* **Instructions for the task**: Recast the entire listing below as a numbered list, one entry per line, and drop the blank lines.
++++ Supplied information
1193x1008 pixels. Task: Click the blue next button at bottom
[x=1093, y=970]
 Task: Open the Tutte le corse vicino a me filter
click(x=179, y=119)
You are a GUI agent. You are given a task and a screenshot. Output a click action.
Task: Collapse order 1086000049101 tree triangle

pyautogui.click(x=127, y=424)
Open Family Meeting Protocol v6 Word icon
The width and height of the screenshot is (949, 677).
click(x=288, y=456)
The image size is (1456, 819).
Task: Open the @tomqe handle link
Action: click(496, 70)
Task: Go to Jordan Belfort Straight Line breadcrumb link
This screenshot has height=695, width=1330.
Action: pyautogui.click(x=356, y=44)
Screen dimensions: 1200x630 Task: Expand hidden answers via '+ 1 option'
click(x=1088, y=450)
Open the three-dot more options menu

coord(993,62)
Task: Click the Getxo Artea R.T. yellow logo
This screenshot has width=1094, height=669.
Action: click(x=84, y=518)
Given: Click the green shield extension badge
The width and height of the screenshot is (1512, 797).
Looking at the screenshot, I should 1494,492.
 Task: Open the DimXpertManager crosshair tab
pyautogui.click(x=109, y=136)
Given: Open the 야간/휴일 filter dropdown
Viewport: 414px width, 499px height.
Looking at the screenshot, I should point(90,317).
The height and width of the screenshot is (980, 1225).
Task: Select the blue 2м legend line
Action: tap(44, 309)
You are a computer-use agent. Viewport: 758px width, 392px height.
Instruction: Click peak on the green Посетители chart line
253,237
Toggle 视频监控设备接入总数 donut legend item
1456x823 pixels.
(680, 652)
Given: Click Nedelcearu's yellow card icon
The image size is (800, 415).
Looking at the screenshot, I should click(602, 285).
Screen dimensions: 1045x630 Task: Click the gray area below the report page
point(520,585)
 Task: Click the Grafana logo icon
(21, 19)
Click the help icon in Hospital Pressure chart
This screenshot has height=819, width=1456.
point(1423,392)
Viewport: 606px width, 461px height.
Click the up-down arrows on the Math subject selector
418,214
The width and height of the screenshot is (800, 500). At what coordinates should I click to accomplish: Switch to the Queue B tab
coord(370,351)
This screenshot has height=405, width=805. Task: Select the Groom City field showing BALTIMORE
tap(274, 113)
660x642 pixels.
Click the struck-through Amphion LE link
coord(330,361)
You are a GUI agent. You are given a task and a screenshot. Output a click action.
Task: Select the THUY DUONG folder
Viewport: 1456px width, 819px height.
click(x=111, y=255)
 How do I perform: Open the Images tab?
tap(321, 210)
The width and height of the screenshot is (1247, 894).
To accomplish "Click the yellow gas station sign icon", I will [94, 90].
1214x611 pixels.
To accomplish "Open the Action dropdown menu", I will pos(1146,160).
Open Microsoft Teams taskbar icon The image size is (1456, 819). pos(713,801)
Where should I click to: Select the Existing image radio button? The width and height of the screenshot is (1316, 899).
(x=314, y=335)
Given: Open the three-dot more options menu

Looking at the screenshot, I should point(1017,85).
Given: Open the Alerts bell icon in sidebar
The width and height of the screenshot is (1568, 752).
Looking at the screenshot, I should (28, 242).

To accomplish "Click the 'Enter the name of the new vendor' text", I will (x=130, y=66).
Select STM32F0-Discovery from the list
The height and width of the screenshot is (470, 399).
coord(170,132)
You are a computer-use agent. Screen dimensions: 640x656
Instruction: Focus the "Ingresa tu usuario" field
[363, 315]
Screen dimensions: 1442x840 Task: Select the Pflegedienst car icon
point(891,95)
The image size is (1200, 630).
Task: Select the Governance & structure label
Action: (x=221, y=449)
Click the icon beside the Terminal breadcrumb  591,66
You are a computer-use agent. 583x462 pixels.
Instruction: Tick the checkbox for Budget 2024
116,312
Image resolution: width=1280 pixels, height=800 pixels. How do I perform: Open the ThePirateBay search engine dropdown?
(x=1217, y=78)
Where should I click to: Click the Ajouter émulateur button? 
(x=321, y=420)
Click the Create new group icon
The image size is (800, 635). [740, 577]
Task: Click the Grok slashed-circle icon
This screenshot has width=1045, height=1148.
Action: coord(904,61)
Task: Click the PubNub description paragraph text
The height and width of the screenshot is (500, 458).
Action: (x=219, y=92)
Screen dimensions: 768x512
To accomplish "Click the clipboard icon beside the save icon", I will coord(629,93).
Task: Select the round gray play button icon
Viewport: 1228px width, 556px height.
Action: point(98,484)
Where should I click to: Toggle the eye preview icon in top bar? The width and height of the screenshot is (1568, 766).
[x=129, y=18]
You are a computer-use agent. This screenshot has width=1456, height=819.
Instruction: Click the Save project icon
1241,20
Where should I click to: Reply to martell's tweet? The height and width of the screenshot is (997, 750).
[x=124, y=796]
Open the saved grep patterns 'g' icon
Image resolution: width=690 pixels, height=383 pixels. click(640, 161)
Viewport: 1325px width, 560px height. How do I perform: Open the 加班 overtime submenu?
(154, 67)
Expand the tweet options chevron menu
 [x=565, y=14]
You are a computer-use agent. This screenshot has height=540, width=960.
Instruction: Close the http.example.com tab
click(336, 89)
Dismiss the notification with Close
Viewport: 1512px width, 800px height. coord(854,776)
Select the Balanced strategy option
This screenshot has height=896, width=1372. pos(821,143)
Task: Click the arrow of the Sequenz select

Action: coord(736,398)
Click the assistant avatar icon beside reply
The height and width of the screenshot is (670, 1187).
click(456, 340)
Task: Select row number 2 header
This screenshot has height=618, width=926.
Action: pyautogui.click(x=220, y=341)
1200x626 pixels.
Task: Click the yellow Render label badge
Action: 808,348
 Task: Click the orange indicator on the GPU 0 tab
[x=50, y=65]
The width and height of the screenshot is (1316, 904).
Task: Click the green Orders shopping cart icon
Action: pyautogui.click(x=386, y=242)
++++++++
* **Answer to this exercise**:
1. 1193x1008 pixels. Task: Click the blue next button at bottom
2. [x=1093, y=970]
3.  Task: Open the Tutte le corse vicino a me filter
4. click(x=179, y=119)
5. You are a GUI agent. You are given a task and a screenshot. Output a click action.
6. Task: Collapse order 1086000049101 tree triangle
7. pyautogui.click(x=127, y=424)
8. Open Family Meeting Protocol v6 Word icon
9. The width and height of the screenshot is (949, 677).
10. click(x=288, y=456)
11. The image size is (1456, 819).
12. Task: Open the @tomqe handle link
13. Action: click(496, 70)
14. Task: Go to Jordan Belfort Straight Line breadcrumb link
15. This screenshot has height=695, width=1330.
16. Action: pyautogui.click(x=356, y=44)
17. Screen dimensions: 1200x630 Task: Expand hidden answers via '+ 1 option'
18. click(x=1088, y=450)
19. Open the three-dot more options menu
20. coord(993,62)
21. Task: Click the Getxo Artea R.T. yellow logo
22. This screenshot has width=1094, height=669.
23. Action: click(x=84, y=518)
24. Given: Click the green shield extension badge
25. The width and height of the screenshot is (1512, 797).
26. Looking at the screenshot, I should 1494,492.
27.  Task: Open the DimXpertManager crosshair tab
28. pyautogui.click(x=109, y=136)
29. Given: Open the 야간/휴일 filter dropdown
30. Viewport: 414px width, 499px height.
31. Looking at the screenshot, I should point(90,317).
32. The height and width of the screenshot is (980, 1225).
33. Task: Select the blue 2м legend line
34. Action: tap(44, 309)
35. You are a computer-use agent. Viewport: 758px width, 392px height.
36. Instruction: Click peak on the green Посетители chart line
37. 253,237
38. Toggle 视频监控设备接入总数 donut legend item
39. 1456x823 pixels.
40. (680, 652)
41. Given: Click Nedelcearu's yellow card icon
42. The image size is (800, 415).
43. Looking at the screenshot, I should click(602, 285).
44. Screen dimensions: 1045x630 Task: Click the gray area below the report page
45. point(520,585)
46.  Task: Click the Grafana logo icon
47. (21, 19)
48. Click the help icon in Hospital Pressure chart
49. This screenshot has height=819, width=1456.
50. point(1423,392)
51. Viewport: 606px width, 461px height.
52. Click the up-down arrows on the Math subject selector
53. 418,214
54. The width and height of the screenshot is (800, 500). At what coordinates should I click to accomplish: Switch to the Queue B tab
55. coord(370,351)
56. This screenshot has height=405, width=805. Task: Select the Groom City field showing BALTIMORE
57. tap(274, 113)
58. 660x642 pixels.
59. Click the struck-through Amphion LE link
60. coord(330,361)
61. You are a GUI agent. You are given a task and a screenshot. Output a click action.
62. Task: Select the THUY DUONG folder
63. Viewport: 1456px width, 819px height.
64. click(x=111, y=255)
65.  How do I perform: Open the Images tab?
66. tap(321, 210)
67. The width and height of the screenshot is (1247, 894).
68. To accomplish "Click the yellow gas station sign icon", I will [94, 90].
69. 1214x611 pixels.
70. To accomplish "Open the Action dropdown menu", I will pos(1146,160).
71. Open Microsoft Teams taskbar icon The image size is (1456, 819). pos(713,801)
72. Where should I click to: Select the Existing image radio button? The width and height of the screenshot is (1316, 899).
73. (x=314, y=335)
74. Given: Open the three-dot more options menu
75. Looking at the screenshot, I should point(1017,85).
76. Given: Open the Alerts bell icon in sidebar
77. The width and height of the screenshot is (1568, 752).
78. Looking at the screenshot, I should (28, 242).
79. To accomplish "Click the 'Enter the name of the new vendor' text", I will (x=130, y=66).
80. Select STM32F0-Discovery from the list
81. The height and width of the screenshot is (470, 399).
82. coord(170,132)
83. You are a computer-use agent. Screen dimensions: 640x656
84. Instruction: Focus the "Ingresa tu usuario" field
85. [363, 315]
86. Screen dimensions: 1442x840 Task: Select the Pflegedienst car icon
87. point(891,95)
88. The image size is (1200, 630).
89. Task: Select the Governance & structure label
90. Action: (x=221, y=449)
91. Click the icon beside the Terminal breadcrumb  591,66
92. You are a computer-use agent. 583x462 pixels.
93. Instruction: Tick the checkbox for Budget 2024
94. 116,312
95. Image resolution: width=1280 pixels, height=800 pixels. How do I perform: Open the ThePirateBay search engine dropdown?
96. (x=1217, y=78)
97. Where should I click to: Click the Ajouter émulateur button? 
98. (x=321, y=420)
99. Click the Create new group icon
100. The image size is (800, 635). [740, 577]
101. Task: Click the Grok slashed-circle icon
102. This screenshot has width=1045, height=1148.
103. Action: coord(904,61)
104. Task: Click the PubNub description paragraph text
105. The height and width of the screenshot is (500, 458).
106. Action: (x=219, y=92)
107. Screen dimensions: 768x512
108. To accomplish "Click the clipboard icon beside the save icon", I will coord(629,93).
109. Task: Select the round gray play button icon
110. Viewport: 1228px width, 556px height.
111. Action: point(98,484)
112. Where should I click to: Toggle the eye preview icon in top bar? The width and height of the screenshot is (1568, 766).
113. [x=129, y=18]
114. You are a computer-use agent. This screenshot has width=1456, height=819.
115. Instruction: Click the Save project icon
116. 1241,20
117. Where should I click to: Reply to martell's tweet? The height and width of the screenshot is (997, 750).
118. [x=124, y=796]
119. Open the saved grep patterns 'g' icon
120. Image resolution: width=690 pixels, height=383 pixels. click(640, 161)
121. Viewport: 1325px width, 560px height. How do I perform: Open the 加班 overtime submenu?
122. (154, 67)
123. Expand the tweet options chevron menu
124.  [x=565, y=14]
125. You are a computer-use agent. This screenshot has height=540, width=960.
126. Instruction: Close the http.example.com tab
127. click(336, 89)
128. Dismiss the notification with Close
129. Viewport: 1512px width, 800px height. coord(854,776)
130. Select the Balanced strategy option
131. This screenshot has height=896, width=1372. pos(821,143)
132. Task: Click the arrow of the Sequenz select
133. Action: coord(736,398)
134. Click the assistant avatar icon beside reply
135. The height and width of the screenshot is (670, 1187).
136. click(456, 340)
137. Task: Select row number 2 header
138. This screenshot has height=618, width=926.
139. Action: pyautogui.click(x=220, y=341)
140. 1200x626 pixels.
141. Task: Click the yellow Render label badge
142. Action: 808,348
143.  Task: Click the orange indicator on the GPU 0 tab
144. [x=50, y=65]
145. The width and height of the screenshot is (1316, 904).
146. Task: Click the green Orders shopping cart icon
147. Action: pyautogui.click(x=386, y=242)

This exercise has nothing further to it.